(Records excerpted from a collection)
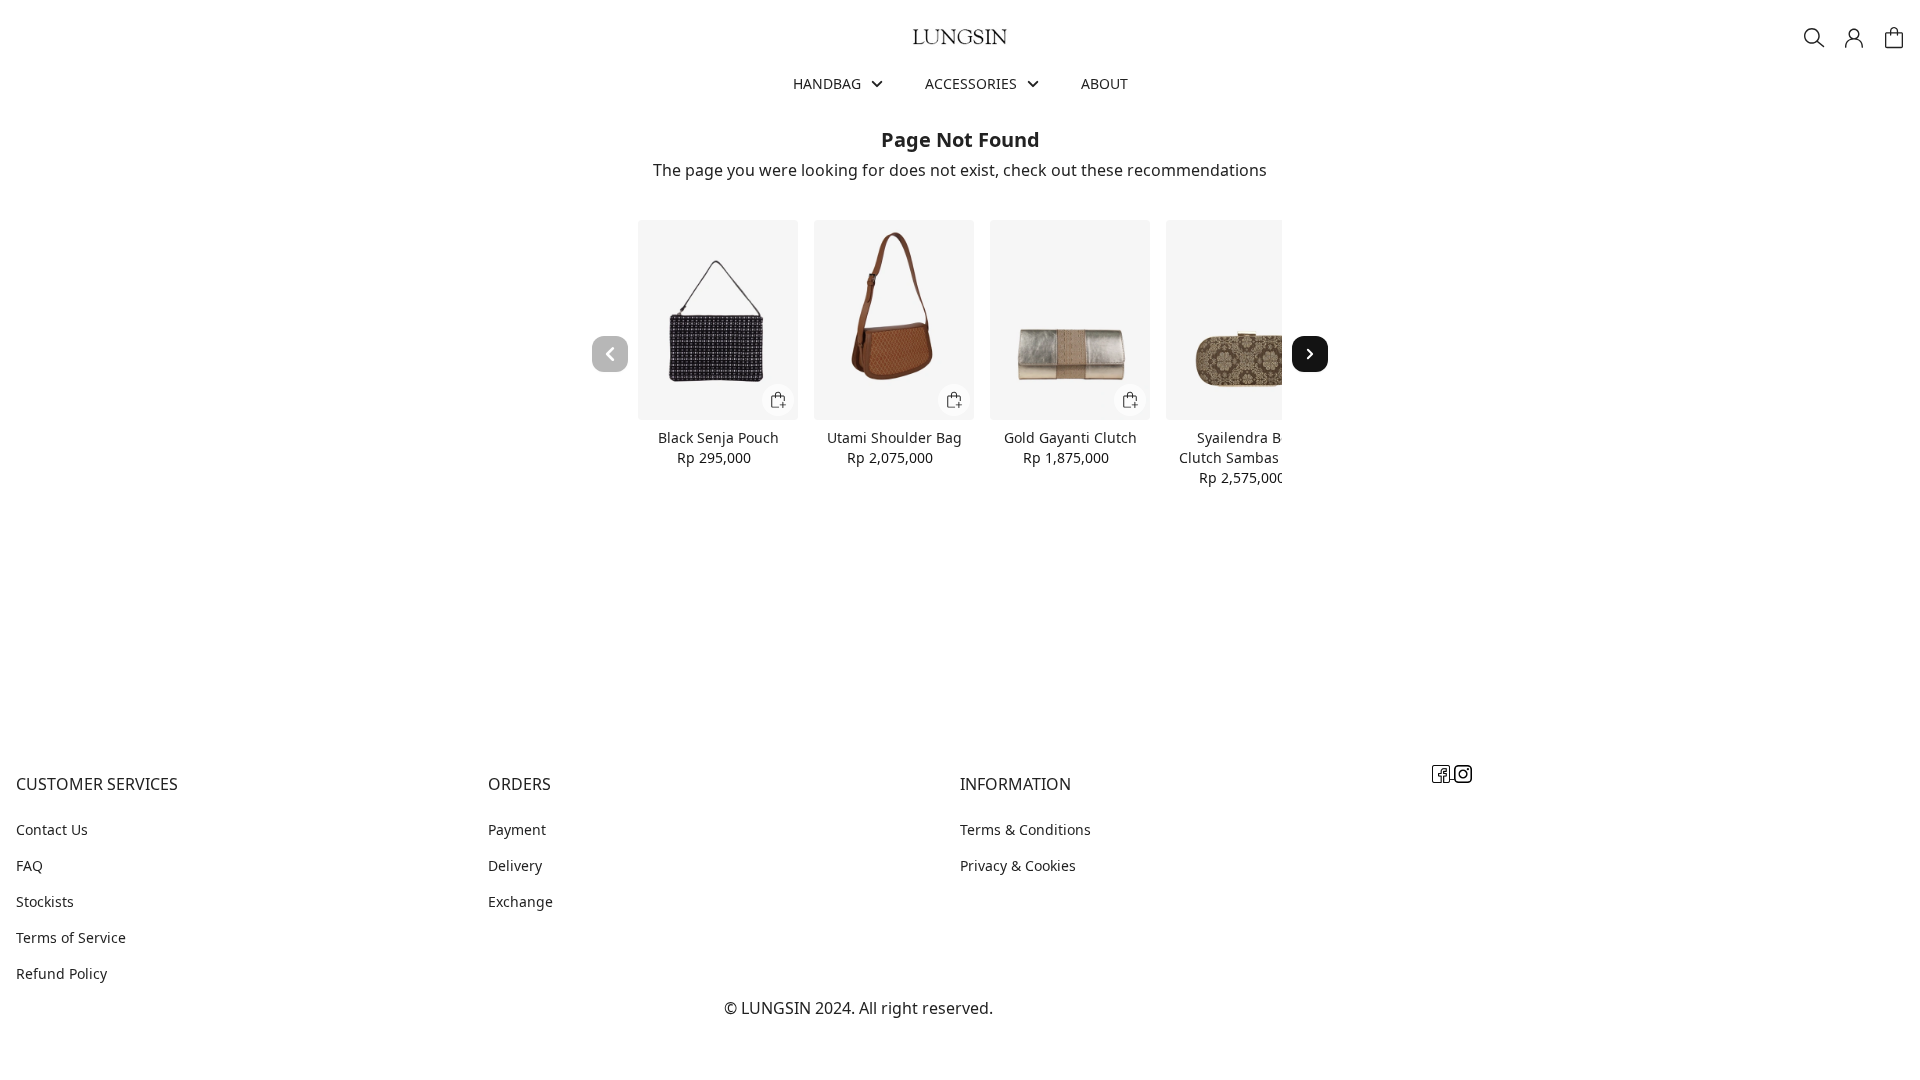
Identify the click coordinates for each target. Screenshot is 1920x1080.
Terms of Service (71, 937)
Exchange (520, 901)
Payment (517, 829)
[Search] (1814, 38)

TRY IT: Return each entry above unchanged. Leave the pictures out.

OUTPUT FOR THIS TASK:
Identify the click coordinates for each target. Screenshot is 1920x1080.
Terms of Service (71, 937)
Exchange (520, 901)
Payment (517, 829)
[Search] (1814, 38)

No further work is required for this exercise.